**Exercise**
In the rows below, how many lines contain the string "should", with case counting? Reply with the number only.

(Rows excerpted from a collection)
%%

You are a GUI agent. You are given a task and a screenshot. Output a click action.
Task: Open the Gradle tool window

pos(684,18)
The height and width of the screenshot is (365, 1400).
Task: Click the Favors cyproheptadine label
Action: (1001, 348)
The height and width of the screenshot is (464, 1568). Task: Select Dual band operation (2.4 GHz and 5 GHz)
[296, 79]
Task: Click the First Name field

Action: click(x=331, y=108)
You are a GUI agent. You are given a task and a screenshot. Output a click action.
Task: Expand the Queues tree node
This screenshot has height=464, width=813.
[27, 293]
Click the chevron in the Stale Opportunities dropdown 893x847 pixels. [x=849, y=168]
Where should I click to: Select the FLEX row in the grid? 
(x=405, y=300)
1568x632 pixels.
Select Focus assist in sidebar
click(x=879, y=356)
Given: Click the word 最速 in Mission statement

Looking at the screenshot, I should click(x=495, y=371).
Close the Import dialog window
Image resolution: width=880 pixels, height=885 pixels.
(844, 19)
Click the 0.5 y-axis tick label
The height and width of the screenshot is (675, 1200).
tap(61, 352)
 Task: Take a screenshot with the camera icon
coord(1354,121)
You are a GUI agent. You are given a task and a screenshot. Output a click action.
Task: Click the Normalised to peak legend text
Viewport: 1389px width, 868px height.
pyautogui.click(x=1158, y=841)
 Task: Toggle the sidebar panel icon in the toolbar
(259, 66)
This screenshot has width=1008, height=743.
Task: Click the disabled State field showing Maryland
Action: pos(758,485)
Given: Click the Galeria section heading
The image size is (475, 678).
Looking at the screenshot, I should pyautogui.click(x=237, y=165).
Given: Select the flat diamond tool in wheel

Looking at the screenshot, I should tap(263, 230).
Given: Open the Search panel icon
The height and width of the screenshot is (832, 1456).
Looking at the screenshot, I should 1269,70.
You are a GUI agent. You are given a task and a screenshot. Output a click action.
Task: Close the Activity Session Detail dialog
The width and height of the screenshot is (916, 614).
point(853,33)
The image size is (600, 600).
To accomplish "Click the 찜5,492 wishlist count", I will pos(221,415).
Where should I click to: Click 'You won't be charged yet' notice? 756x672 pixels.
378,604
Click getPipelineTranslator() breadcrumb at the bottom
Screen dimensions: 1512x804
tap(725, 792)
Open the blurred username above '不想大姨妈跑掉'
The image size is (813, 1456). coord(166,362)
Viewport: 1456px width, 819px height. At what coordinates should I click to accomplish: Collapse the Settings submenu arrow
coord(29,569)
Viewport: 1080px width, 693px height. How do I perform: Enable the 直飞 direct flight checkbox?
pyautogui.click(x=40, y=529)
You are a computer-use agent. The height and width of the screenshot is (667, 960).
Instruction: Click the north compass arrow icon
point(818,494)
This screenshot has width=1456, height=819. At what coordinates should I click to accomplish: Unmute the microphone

%%

**Result of this exercise**
8